Oleh: Husaini Muzakir Algayoni*
“Selama Muhammadiyah dan NU bergandengan tangan, bangsa Indonesia tetap merasa aman dari ancaman radikalisme ekstrim.”
Gejolak intelektualisme di Indonesia pernah digoncang para pemikir modern setelah adanya proses reformasi pemikiran dalam Islam. Nama-nama yang menghiasi cakrawala pemikiran Islam di Indonesia seperti Murtadha Muthahhari, Ali Syari’ati, Jamaluddin al-Afghani, Rasyid Ridha dan Muhammad Abduh.
Di Nusantara sendiri ada nama Nurcholis Madjid, Ahmad Wahib, Harun Nasution, dan Abdurrahman Wahid yang masing-masing memiliki karakter dan pesona dalam khazanah pemikiran Islam dan dinamika pembaruan dalam Islam.
Dalam Islam kata pembaruan dikenal dengan kata tajdid, yang mana secara etimologi berasal dari bahasa Arab jaddada (memperbarui) adalah menghidupkan kembali apa yang telah dilupakan/ditinggalkan dari ajaran-ajaran agama guna mereformasi kehidupan kaum Muslim secara umum ke arah yang lebih baik.
Dalam sejarah Islam terdapat beberapa mujadid dan bentuk-bentuk tajdid yang dilakukannya. Misalnya Khalifah Abu Bakar as-Shiddiq, memerangi kaum murtad dan memulai gerakan ekspansi Islam. Umar bin Khattab, memperluas daerah ekspansi. Usman bin Affan, mengumpulkan Alquran dalam satu mushaf, dan Ali bin Abi Thalib memerangi Khawarij.
Melihat apa yang dilakukan oleh empat khalifah di atas semata-mata untuk menghidupkan dan membangkitkan agama dalam kehidupan, dalam memahami agama terdapat dua paradigma, tradisional dan modern. Di Indonesia terdapat dua gerakan dalam pembaruan Islam, yaitu, Muhammadiyah dan Nahdlatul Ulama.
Dua gerakan ini unik dan menarik untuk dikaji bagi mahasiswa khususnya dan umat Islam pada umumnya, dua gerakan pembaru ini mempunyai pengikut serta paradigma tersendiri dalam pembaruan. Walaupun berbeda, justru inilah khazanah kekayaan budaya maupun pemikiran Islam di Indonesia. Karena itu, dalam tulisan singkat ini akan dibahas sekilas tentang Muhammadiyah dan Nahdlatul Ulama.
Muhammadiyah
Muhammadiyah didirikan pada 18 Zulhijjah 1330 H, bertepatan dengan 18 Desember 1912 oleh KH. Ahmad Dahlan, yang dibentuknya pada 20 Desember 1912. Mustafa Kemal Pasha dan Ahmad Adaby Darban dalam (Muhammadiyah Sebagai Gerakan Islam: Perspektif Historis dan Ideologis, 2003) mengatakan secara garis besar faktor utama yang melatarbelakangi berdirinya adalah:
Pertama, faktor subjektif, ini dapat dikatakan sebagai faktor utama dan penentu yang mendorong berdirinya Muhammadiyah. Gerakan ini merupakan hasil pendalaman Ahmad Dahlan terhadap Alquran.
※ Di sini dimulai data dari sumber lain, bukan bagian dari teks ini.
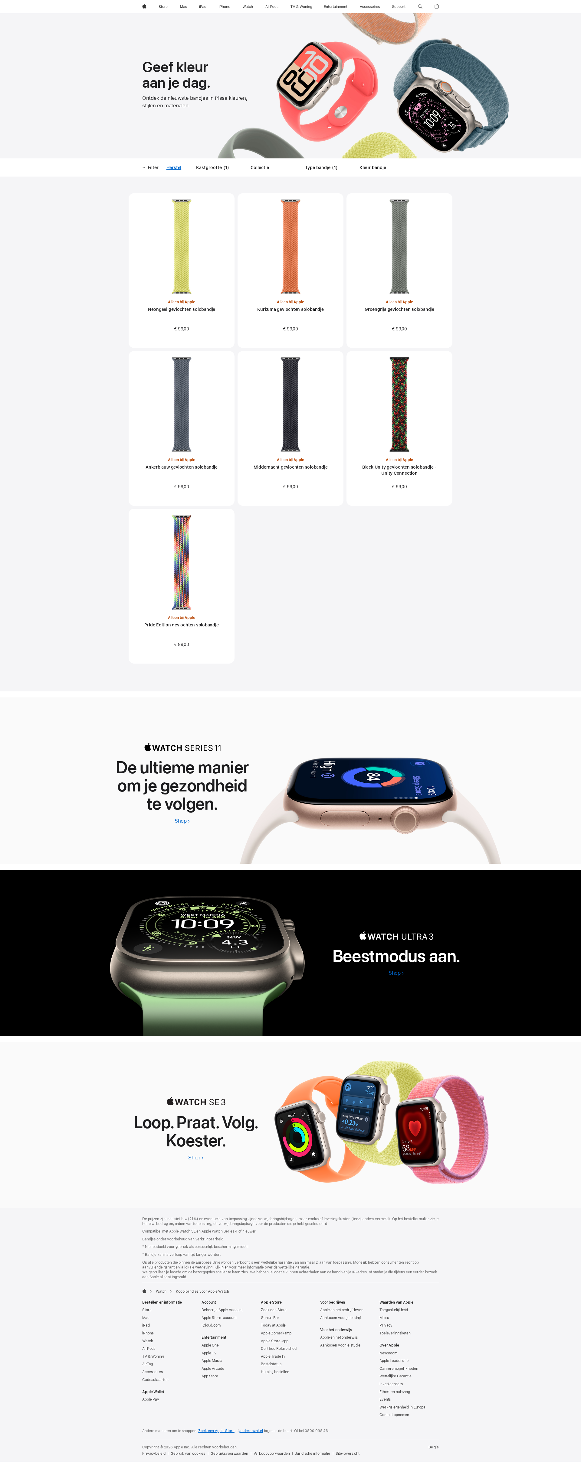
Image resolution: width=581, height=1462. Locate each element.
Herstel (173, 168)
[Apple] (144, 1291)
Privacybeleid (153, 1453)
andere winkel (251, 1431)
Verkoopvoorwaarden (272, 1453)
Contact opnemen (394, 1415)
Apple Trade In (273, 1356)
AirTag (147, 1364)
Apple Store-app (274, 1341)
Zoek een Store (274, 1310)
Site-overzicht (347, 1453)
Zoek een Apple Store (216, 1431)
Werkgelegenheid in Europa (402, 1407)
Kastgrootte (213, 168)
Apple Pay (150, 1399)
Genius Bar (270, 1318)
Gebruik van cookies (188, 1453)
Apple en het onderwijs (339, 1337)
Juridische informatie (312, 1453)
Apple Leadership (394, 1361)
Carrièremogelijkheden (398, 1368)
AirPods (148, 1349)
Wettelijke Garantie (395, 1376)
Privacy (385, 1325)
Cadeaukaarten (155, 1380)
Selain gemar membaca Alquran Ahmad Dahlan juga mengkaji isi kandungannya. Sikap ini pula yang dilakukannya ketika mengakaji QS. Ali Imron: 104. Dalam memahami ayat ini, tergerak hatinya membangun sebuah perkumpulan yang teratur yang tugasnya berkhidmat melaksanakan dakwah Islam.
Kedua, faktor objektif, beberapa sebab yang bersifat objektif yang melatar belakangi berdirinya Muhammadiyah, yang dapat dikelompokkan dalam faktor internal, yaitu faktor yang muncul di tengah-tengah kehidupan masyarakat Islam dan eksternal yaitu faktor yang ada di luar tubuh masyarakat Islam Indonesia.
Ketiga, faktor objektif bersifat internal, yakni ketidakmurnian ajaran Islam akibat tidak dijadikan Alquran dan Sunnah sebagai satu-satunya rujukan oleh sebagian besar umat dan lembaga pendidikan yang dimiliki umat Islam belum mampu menyiapkan generasi yang siap mengemban misi selaku khalifah Allah.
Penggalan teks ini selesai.